Over the coming weeks I’ll probably cut back on my hours as an ED Tech. And I have mixed feelings about that. The main reason being is I’m picking up some IT consulting work that pays a lot better and well, I’ll be honest, the money will help pay for me being in PA school.
Originally I had two goals when I tried to get a job as a tech in the local Emergency Department. The first was to gain the Patient Contact Experience that most PA schools require in order to apply. The second was to confirm whether I really wanted to be in Emergency Medicine. I was able to confirm the second goal fairly quickly.
As for the hours, every school had different requirements, from as few as 200 hours to as many as 1000 hours. Of course the minimum is different from the average and most schools only accepted students who were closer to the average number of patient contact experience hours.

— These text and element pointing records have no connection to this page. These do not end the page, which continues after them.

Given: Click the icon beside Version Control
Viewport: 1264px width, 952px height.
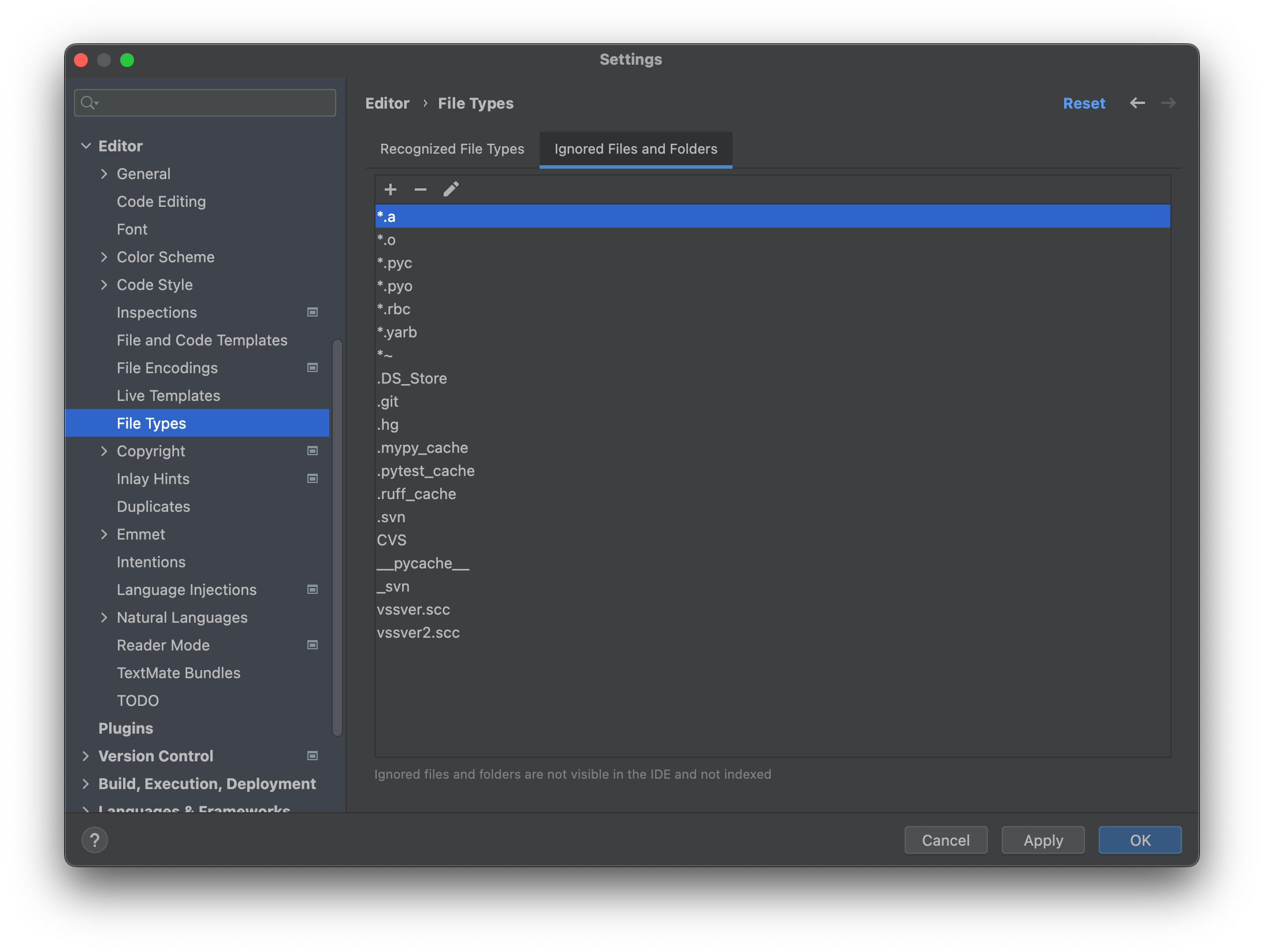Looking at the screenshot, I should [x=312, y=756].
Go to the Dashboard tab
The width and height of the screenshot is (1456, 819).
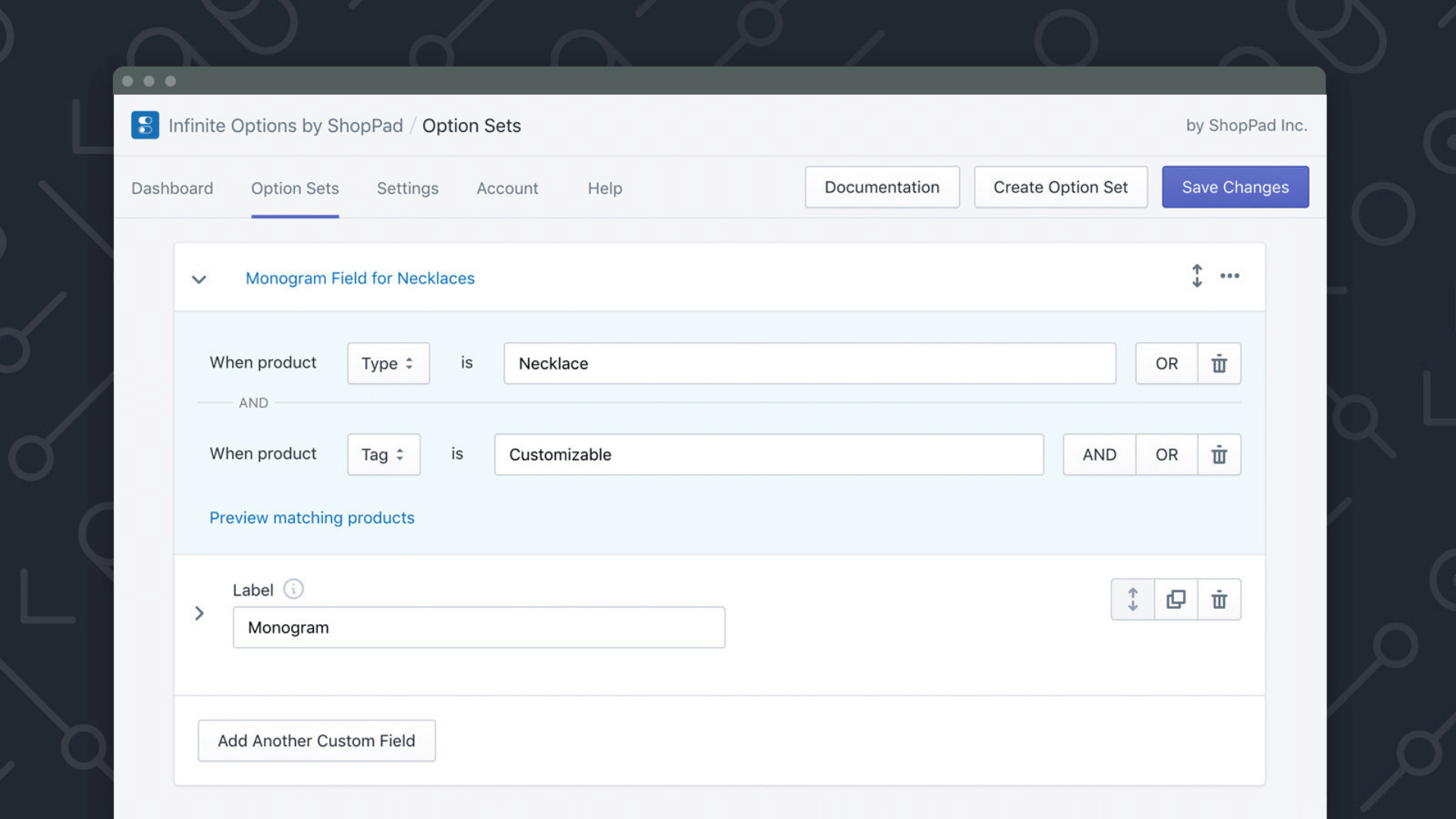(x=172, y=188)
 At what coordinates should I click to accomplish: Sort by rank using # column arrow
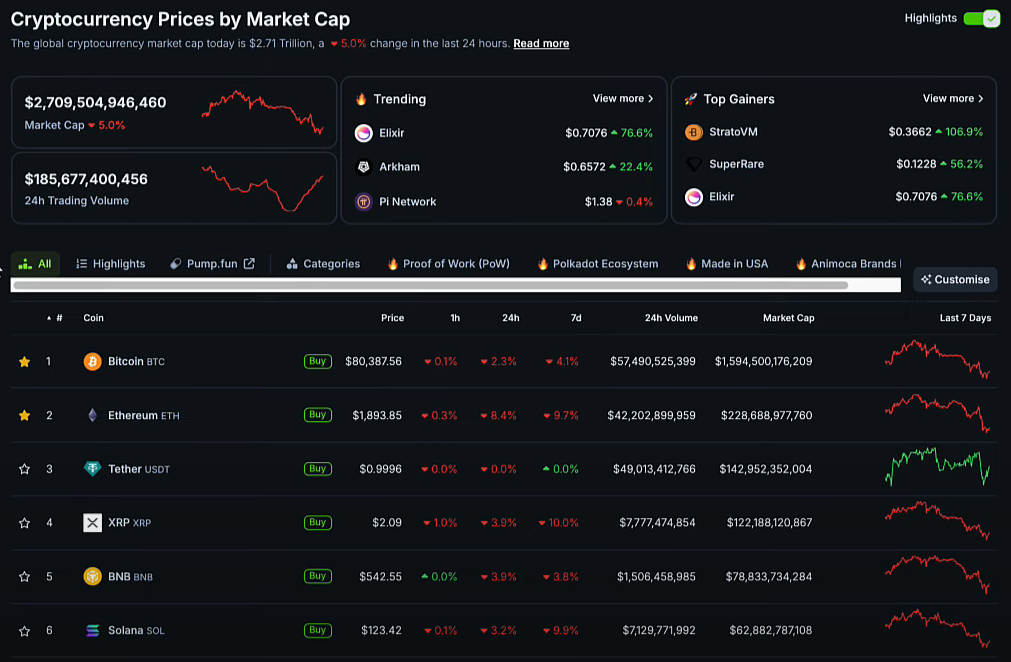pos(50,318)
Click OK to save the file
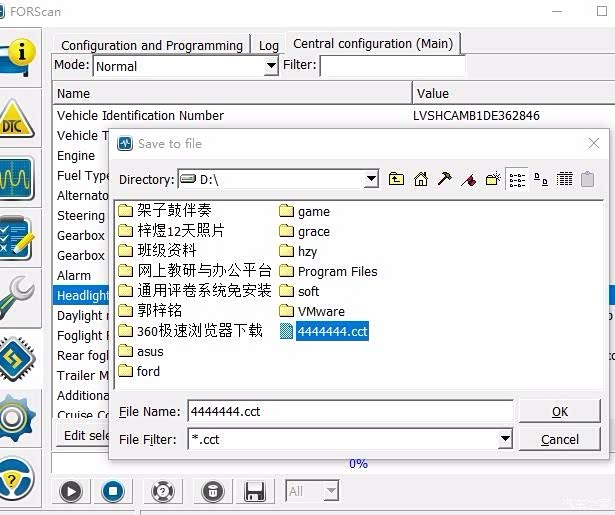Image resolution: width=615 pixels, height=515 pixels. (559, 411)
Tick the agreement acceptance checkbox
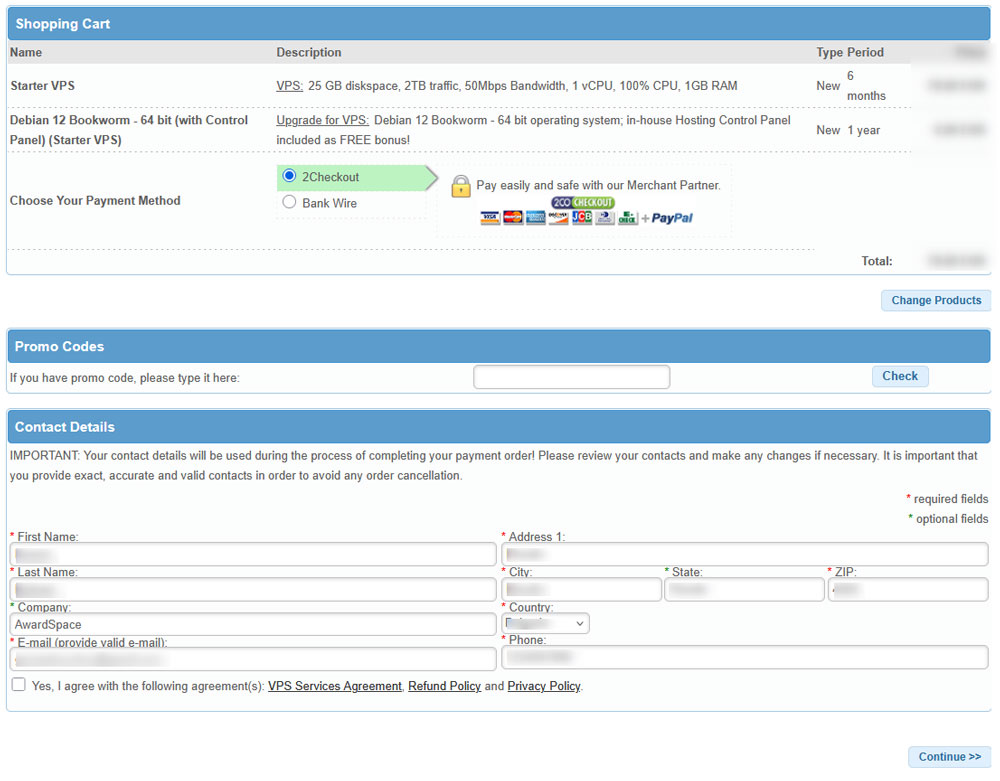Image resolution: width=1000 pixels, height=781 pixels. pyautogui.click(x=19, y=685)
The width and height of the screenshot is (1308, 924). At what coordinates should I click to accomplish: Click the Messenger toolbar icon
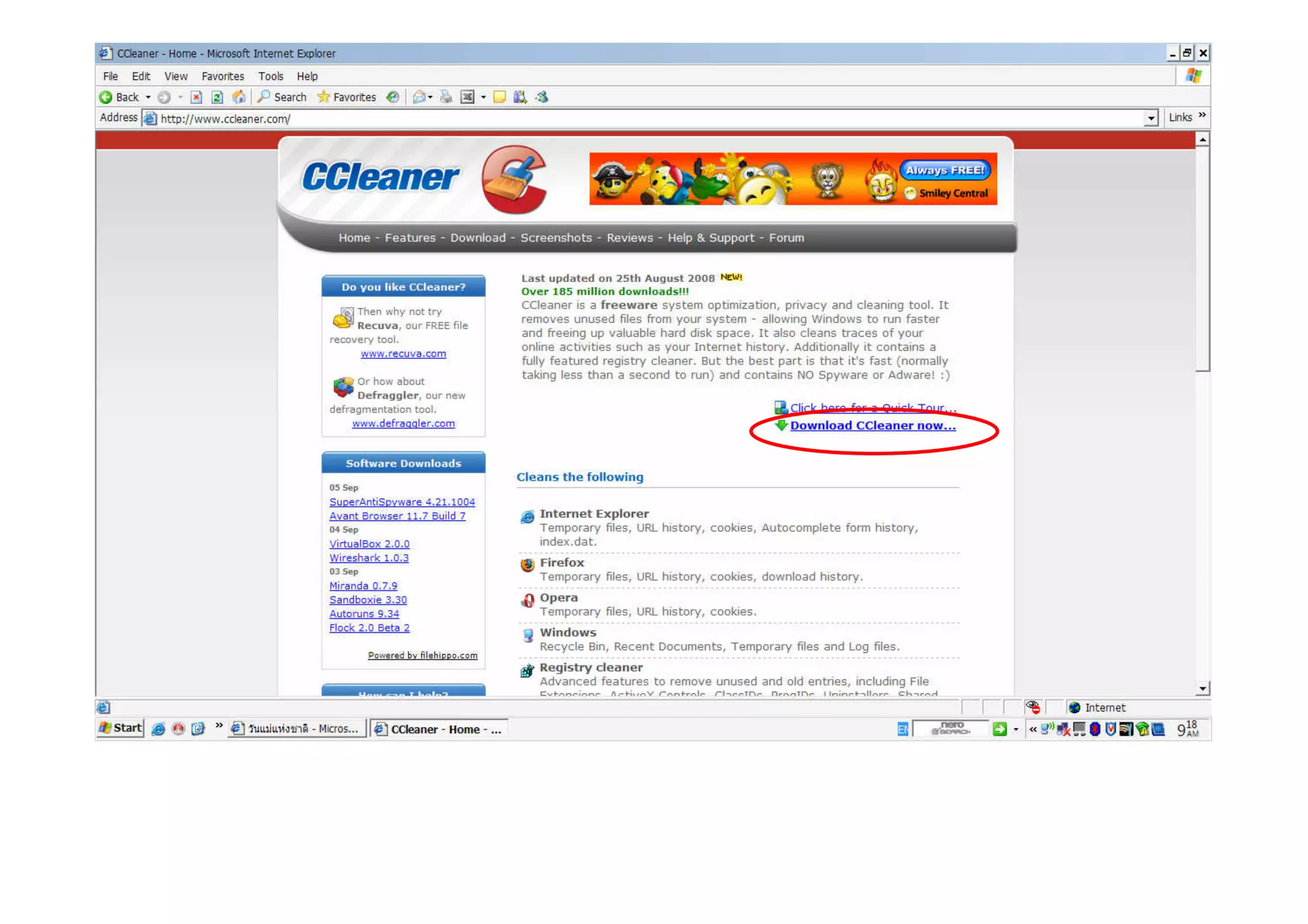click(x=542, y=97)
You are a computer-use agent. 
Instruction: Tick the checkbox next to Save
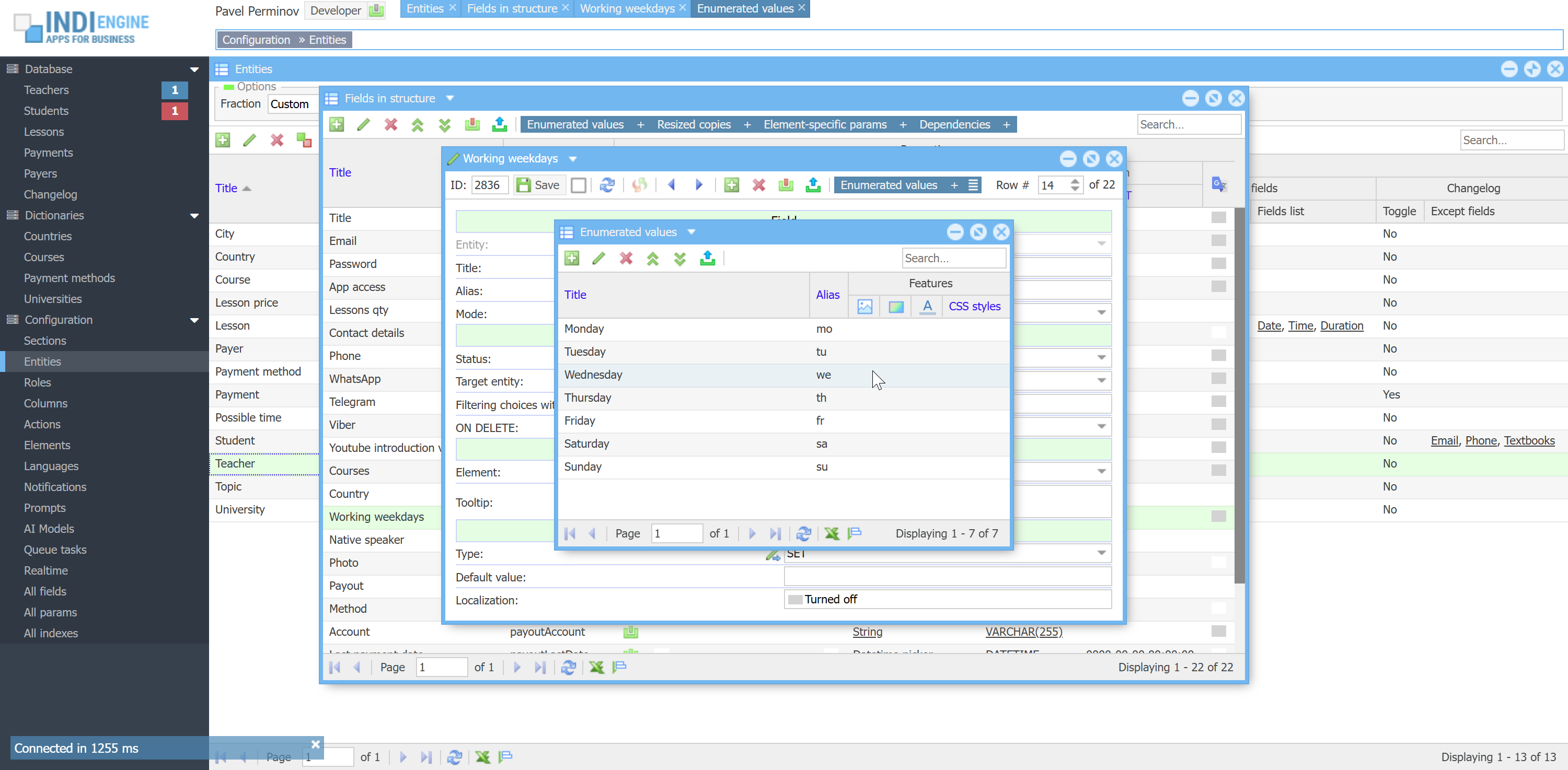coord(578,185)
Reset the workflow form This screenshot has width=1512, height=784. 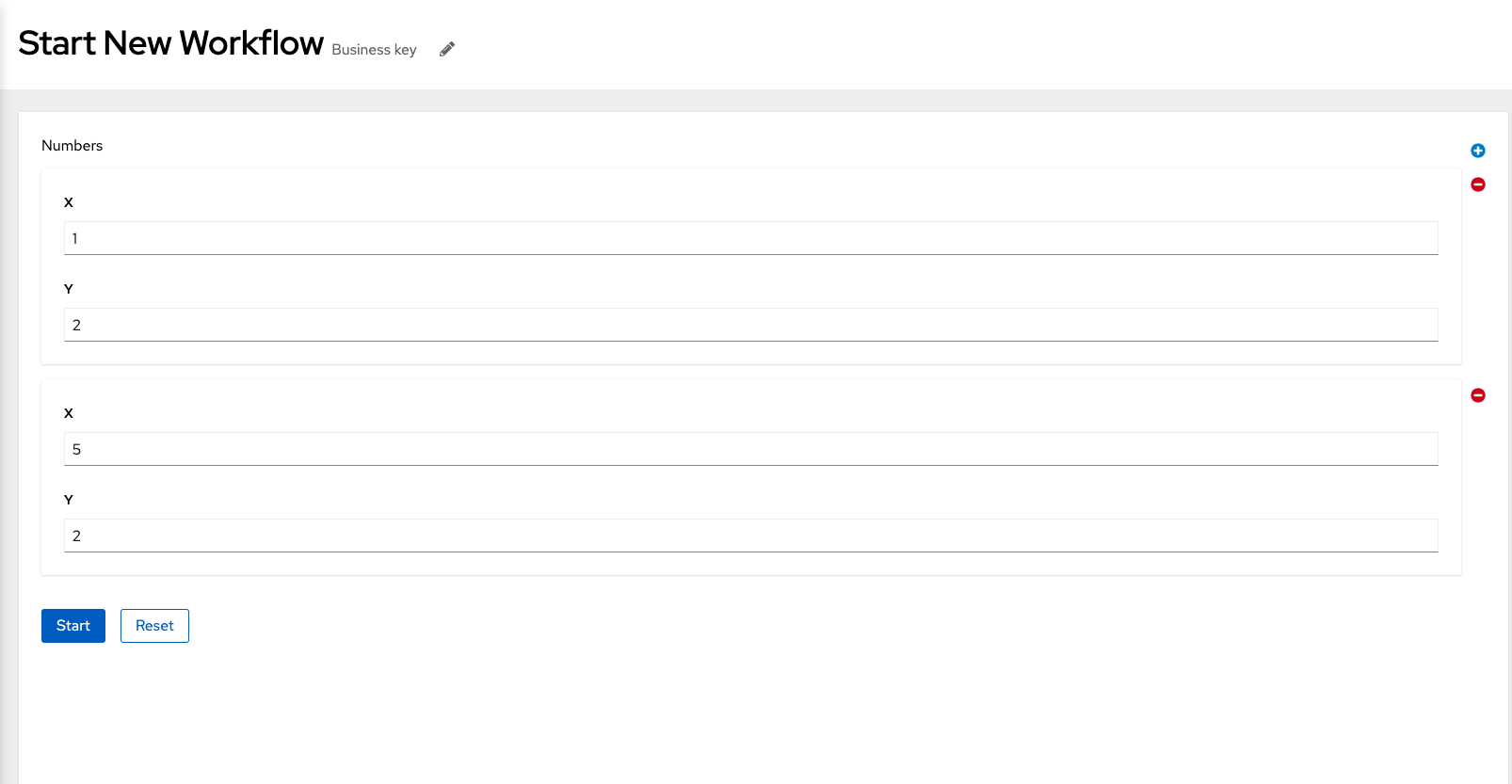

I was able to quickly surpass the 1000 hour minimum within the first 6 months or so of me working in ED (this despite being in theory only a .6 FTE). Obviously that wasn’t enough for my first cycle (and most likely other factors). By the time I applied for the second cycle, I was at over 3,000 hours. I’m now at over 4,000, probably 4,500 hours and odds are I’ll be at close to 5,000 by the time I leave the job. (Edit: I looked through my old pay stubs, and turns out I’m actually over 5,000 hours now, so probably will be over 5,500 by the time I leave.)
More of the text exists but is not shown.